EXTRACTED DATA –

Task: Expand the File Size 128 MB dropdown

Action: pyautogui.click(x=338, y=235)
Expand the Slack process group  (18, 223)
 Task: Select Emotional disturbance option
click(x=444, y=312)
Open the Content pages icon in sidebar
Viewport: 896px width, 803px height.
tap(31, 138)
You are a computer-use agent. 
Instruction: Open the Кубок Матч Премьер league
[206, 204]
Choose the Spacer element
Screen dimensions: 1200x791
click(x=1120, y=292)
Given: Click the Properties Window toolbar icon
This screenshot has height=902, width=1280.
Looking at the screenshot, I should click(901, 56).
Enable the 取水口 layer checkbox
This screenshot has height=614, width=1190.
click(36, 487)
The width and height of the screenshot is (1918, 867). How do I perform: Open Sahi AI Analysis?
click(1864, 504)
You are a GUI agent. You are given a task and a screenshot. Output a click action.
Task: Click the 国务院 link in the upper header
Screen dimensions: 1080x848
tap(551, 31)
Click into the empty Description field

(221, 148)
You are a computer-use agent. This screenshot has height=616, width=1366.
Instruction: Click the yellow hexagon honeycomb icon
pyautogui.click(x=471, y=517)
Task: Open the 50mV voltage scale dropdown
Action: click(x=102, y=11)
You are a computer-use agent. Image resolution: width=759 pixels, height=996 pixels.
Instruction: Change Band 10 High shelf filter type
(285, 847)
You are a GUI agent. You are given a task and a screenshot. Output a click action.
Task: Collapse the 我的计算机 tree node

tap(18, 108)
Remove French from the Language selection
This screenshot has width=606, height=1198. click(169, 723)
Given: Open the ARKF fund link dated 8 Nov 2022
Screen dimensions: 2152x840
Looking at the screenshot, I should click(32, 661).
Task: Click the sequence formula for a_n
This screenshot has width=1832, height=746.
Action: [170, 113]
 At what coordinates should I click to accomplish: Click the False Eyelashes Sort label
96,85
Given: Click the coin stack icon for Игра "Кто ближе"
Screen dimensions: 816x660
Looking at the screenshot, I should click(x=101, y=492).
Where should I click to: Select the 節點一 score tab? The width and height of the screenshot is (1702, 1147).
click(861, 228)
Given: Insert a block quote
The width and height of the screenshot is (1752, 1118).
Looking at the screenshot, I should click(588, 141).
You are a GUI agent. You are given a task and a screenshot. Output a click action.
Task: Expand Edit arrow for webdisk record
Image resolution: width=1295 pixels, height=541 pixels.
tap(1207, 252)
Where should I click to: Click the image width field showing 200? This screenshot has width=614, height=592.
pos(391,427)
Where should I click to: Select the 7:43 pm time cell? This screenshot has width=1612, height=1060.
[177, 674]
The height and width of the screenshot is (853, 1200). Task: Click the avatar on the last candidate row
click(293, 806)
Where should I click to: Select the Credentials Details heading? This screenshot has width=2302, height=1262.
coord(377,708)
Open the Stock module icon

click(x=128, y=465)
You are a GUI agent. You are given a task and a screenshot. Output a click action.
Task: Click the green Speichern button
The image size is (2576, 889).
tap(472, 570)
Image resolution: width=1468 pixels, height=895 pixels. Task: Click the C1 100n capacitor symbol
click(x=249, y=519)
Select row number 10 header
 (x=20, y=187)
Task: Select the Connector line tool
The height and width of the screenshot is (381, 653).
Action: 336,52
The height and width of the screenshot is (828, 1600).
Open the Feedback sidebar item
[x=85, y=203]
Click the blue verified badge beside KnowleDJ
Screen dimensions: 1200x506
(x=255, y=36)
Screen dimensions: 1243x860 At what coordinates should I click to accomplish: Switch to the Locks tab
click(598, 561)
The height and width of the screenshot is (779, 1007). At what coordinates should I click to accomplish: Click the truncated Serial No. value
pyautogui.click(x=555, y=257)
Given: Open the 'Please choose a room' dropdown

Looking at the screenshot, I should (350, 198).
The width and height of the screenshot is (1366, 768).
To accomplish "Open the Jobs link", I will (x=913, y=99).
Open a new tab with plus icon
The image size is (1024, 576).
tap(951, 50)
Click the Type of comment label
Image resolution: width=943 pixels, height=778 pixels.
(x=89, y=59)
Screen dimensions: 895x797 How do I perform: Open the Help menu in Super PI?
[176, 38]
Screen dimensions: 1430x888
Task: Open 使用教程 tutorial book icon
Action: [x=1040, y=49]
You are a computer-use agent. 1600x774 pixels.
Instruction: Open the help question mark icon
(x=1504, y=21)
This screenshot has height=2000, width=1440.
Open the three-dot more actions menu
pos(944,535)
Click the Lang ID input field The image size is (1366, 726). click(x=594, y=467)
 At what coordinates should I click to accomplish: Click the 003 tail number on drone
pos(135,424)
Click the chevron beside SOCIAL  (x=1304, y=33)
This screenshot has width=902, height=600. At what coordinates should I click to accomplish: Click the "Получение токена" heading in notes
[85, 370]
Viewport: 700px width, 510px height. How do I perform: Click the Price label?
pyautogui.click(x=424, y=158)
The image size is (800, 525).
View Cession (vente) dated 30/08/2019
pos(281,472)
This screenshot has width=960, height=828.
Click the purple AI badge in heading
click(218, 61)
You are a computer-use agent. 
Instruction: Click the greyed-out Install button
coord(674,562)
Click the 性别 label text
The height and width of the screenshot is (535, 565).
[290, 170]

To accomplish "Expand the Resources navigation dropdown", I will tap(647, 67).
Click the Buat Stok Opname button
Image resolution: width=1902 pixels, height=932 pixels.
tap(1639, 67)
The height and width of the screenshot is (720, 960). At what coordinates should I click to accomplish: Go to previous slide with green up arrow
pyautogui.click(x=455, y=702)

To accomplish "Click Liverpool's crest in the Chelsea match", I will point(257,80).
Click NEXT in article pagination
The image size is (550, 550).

TASK TO CARRY OUT –
Search the entries for the string "computer" and copy each line where it occurs.

YOUR SOLUTION –
You are a computer-use agent. 
You are a computer-use agent. This screenshot has height=616, width=1366.
You are a computer-use agent. Image resolution: width=759 pixels, height=996 pixels.
You are a computer-use agent. 1600x774 pixels.
You are a computer-use agent. 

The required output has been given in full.